Here are some essential steps students can take to make data hygiene a continuing part of their lives, throughout their elementary education, through college and beyond:
Strive to Use Uncrackable Passwords
Make passwords complex — and long. A password that’s longer than 12 characters that includes numbers, letters (lower case and upper case) and symbols in unconventional spots is less vulnerable to being cracked, according to The Conversation. Experts also advocate using a reliable password meter to check the strength of passwords. Complex passwords are difficult to memorize, and students may be tempted to reuse them. They should not, nor should they write them down. A password manager can help students keep track of them.
Make VPN Your Friend
In an always-online world, many students use public Wi-Fi networks to access the internet for homework and for entertainment. But very few use VPNs, or virtual private networks, to secure their online activity. Even among college students, McAfee found that only 18 percent of students they surveyed used a VPN for protection, while 90 percent said they used public Wi-Fi. VPNs encrypt data, protecting it from being intercepted, especially on public Wi-Fi networks where there are snoops aplenty. “If you only do one thing to better protect your online privacy in 2019, start using a VPN,” writes Michael Grothaus in Fast Company.

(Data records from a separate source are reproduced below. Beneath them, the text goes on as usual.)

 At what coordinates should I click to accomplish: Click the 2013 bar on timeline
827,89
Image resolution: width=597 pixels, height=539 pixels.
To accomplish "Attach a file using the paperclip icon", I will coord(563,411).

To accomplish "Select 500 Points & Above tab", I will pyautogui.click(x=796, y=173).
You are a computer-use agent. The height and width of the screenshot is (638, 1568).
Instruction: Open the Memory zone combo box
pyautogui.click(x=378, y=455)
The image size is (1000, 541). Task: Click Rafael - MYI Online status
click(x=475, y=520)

Be Cautious on Social Media
K–12 students should “minimize the digital footprints future colleges and employers might find,” according to The Conversation. A 2017 survey administered to colleges by the American Association of Collegiate Registrars and Admissions Officers found that, of those who monitor social media for admissions purposes, 11 percent have denied admission based on social media content, 7 percent have rescinded an offer of admission and half monitor the social media of those already admitted. On the flip side, K–12 students should use social media to enhance their public profiles, which can serve as a sort of “supplemental essay,” says Alan Katzman, founder of Social Assurity, which trains students on harnessing the power of social media.

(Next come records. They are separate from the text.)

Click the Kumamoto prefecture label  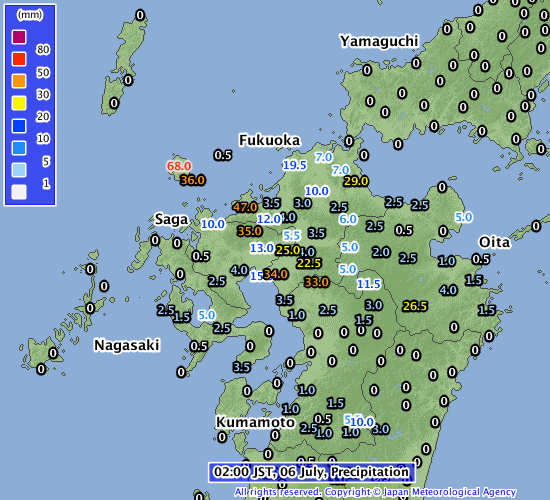coord(255,422)
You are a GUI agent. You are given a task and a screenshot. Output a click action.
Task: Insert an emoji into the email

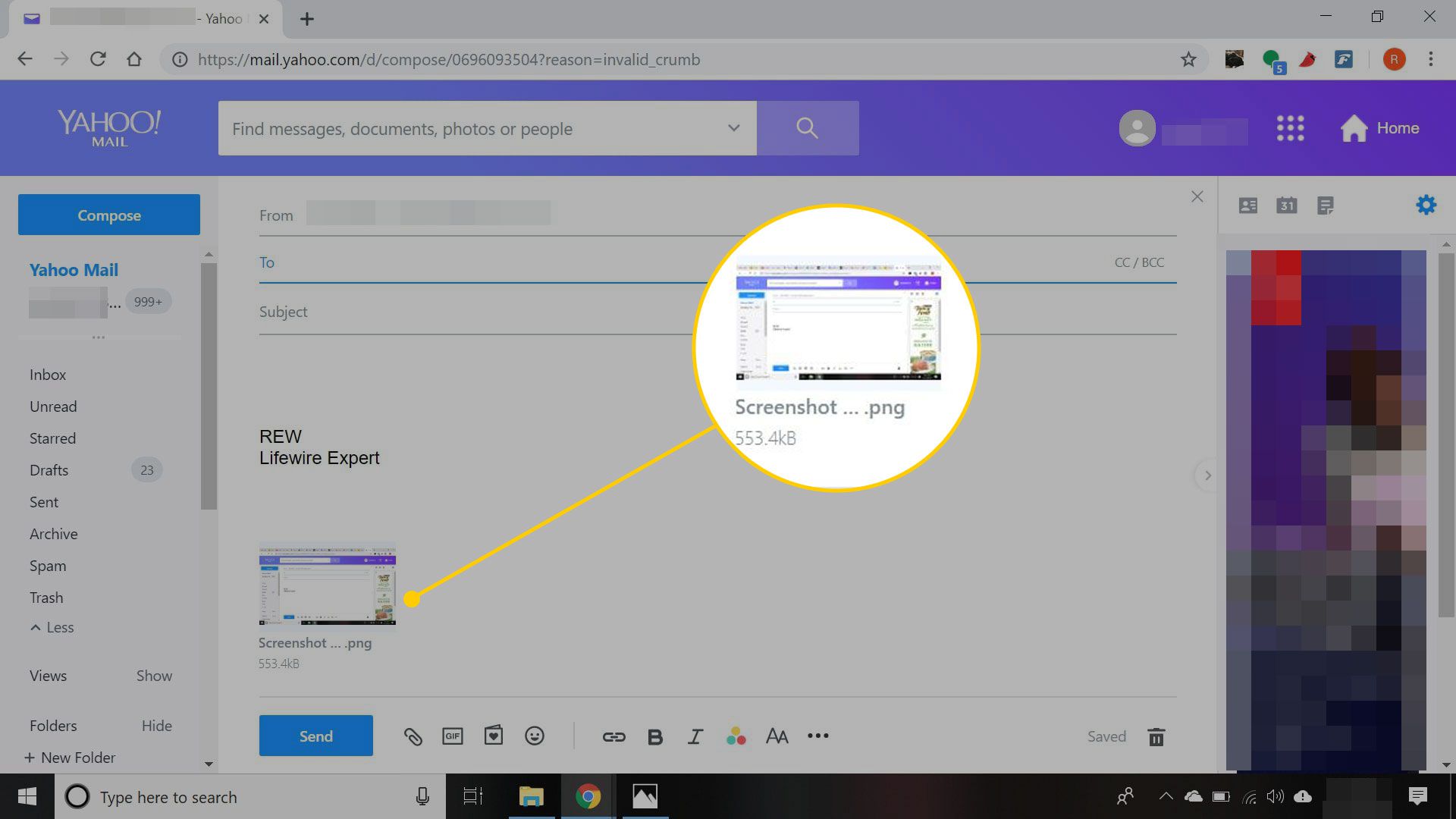coord(534,736)
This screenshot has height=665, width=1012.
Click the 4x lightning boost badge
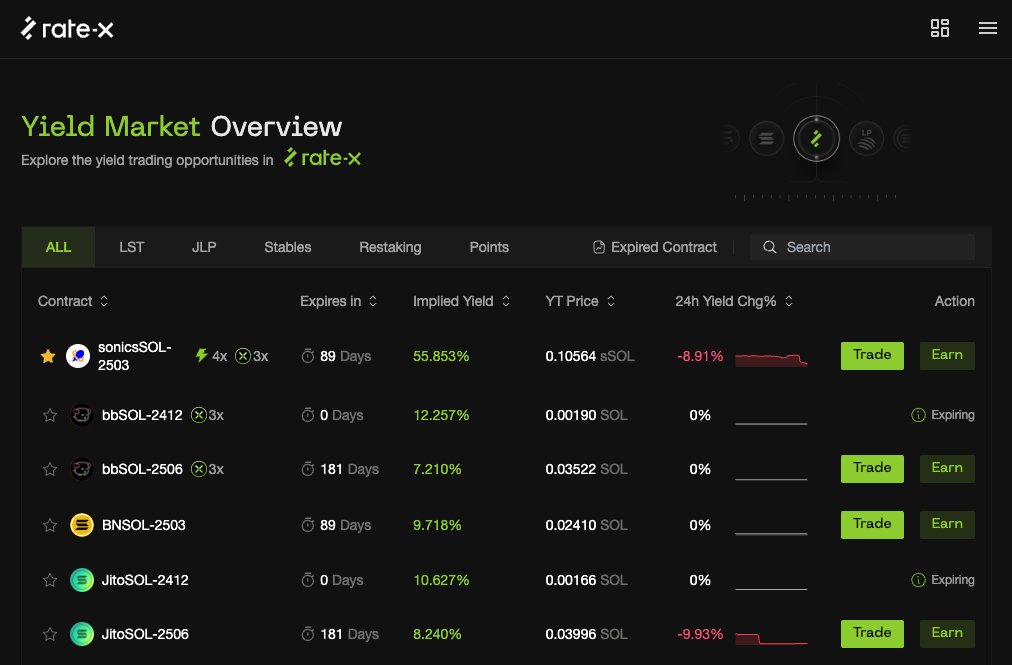(211, 356)
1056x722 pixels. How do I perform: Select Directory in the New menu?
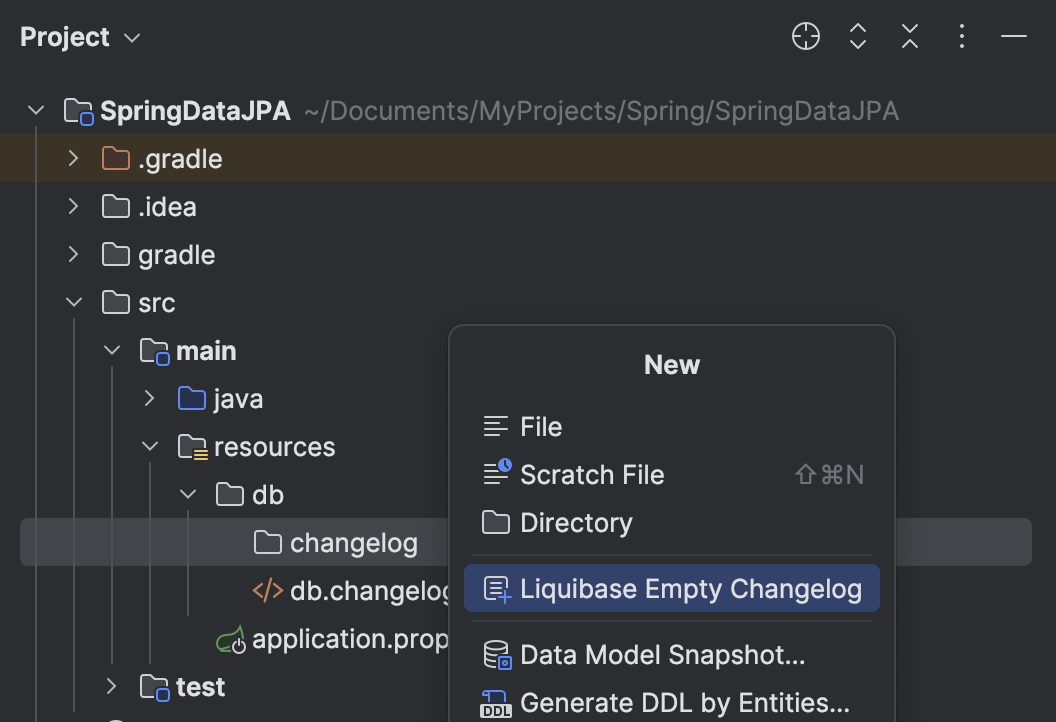pos(576,522)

Beware of Online Questionnaires
Students may be tempted to fill out online questionnaires related to college admissions, hoping that doing so will better their chances of finding scholarships or other benefits. This can be a dodgy proposition, especially when data brokers, who trade in personal information, make students their targets, writes Ariel Fox Johnson, senior counsel for policy and privacy at Common Sense.
Some questionnaires and websites, Fox Johnson writes, may ask students about sensitive subjects, like their health, political views, disabilities and sexual orientation.
Parents, students and teachers should be educated about the fact that such data procuring operations exist. “[S]tudents and parents (and the public) need to know more — such as who they are giving their information to and how the information will be used and shared and what choices and controls students have,” she writes.